Filmikiem z creditsami.
No ogólnie zaspoileruje całością, bo ending jest tak krótki, że nie warto pisać posta:
Zaczynasz za bramą iście Gilneasowego muru, słuchając co jakiś czas iście World of Warcraft classicowych brzdęków i popierdywań(muzyki, nie głównego bohatera). Idziesz się spotkać z jakimś tam magiem Beliara, on cie teleportuje do chujowego miasta Setarrif, które wygląda jak dungeon tylko na słońcu. Dowiadujesz się, że demon, który zgwałcił duszę Beziego teraz tryska lawą z góry i molestuje ludzi i zwierzęta, musisz znaleźć cztery klucze by dostać się do krypty pod Setarrif i dostać cztery artefakty, jednego artefaktu nie ma, bo go demon ukradł, to wychodzisz z krypty, lejesz princessę, która cię nienawidzi z powodu twoich włosów*(a infact chce dobrać się do artefaktów i sama być bohaterką) i idziesz pod wulkan i masz walkę z bossem. Zabijasz demona, tadam, koniec.

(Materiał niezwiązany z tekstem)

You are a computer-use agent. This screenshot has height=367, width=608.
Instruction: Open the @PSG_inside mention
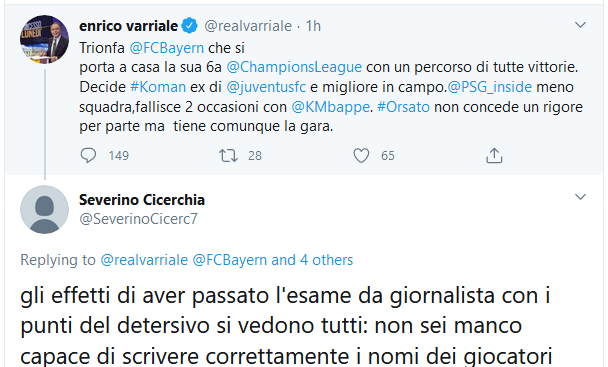coord(490,87)
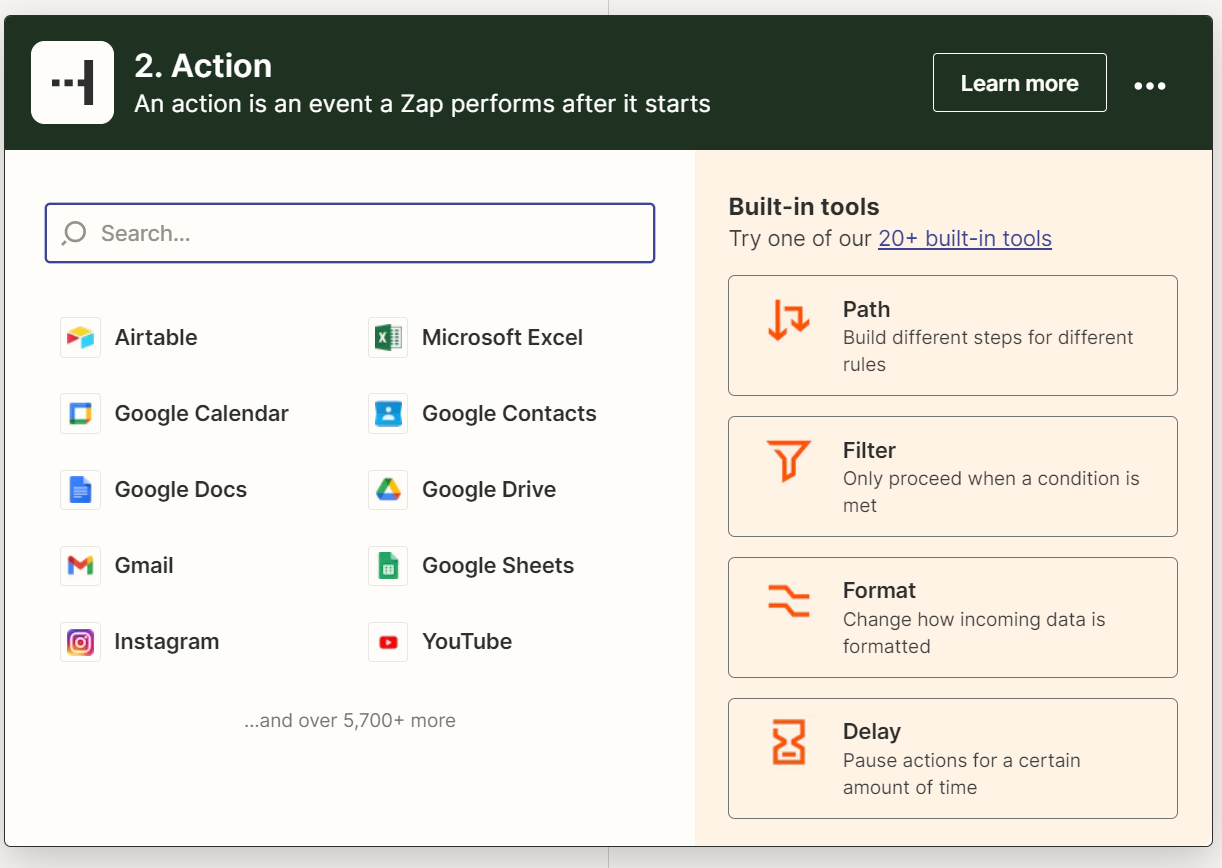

Z questów pobocznych miałem zaskakującą ilość dwóch(!) zadań.
Na łatwym poziomie, jeżeli olewasz wrogów i używasz często runy sprintu grę możesz przejść w półtora godziny.
* - To srsly, bohater się jej pyta "Why do woman always want me to fight them? It's my hair, right? It's my hairdo?"
Wybaczcie, ale zacznę się śmiać jak pojebany, jeżeli dowiem się, że ktoś czeka na Arcanię 2 z większym entuzjazmem niż choćby na kiego CZ. Większą zabawę daje walenie łyżką o kaloryfer.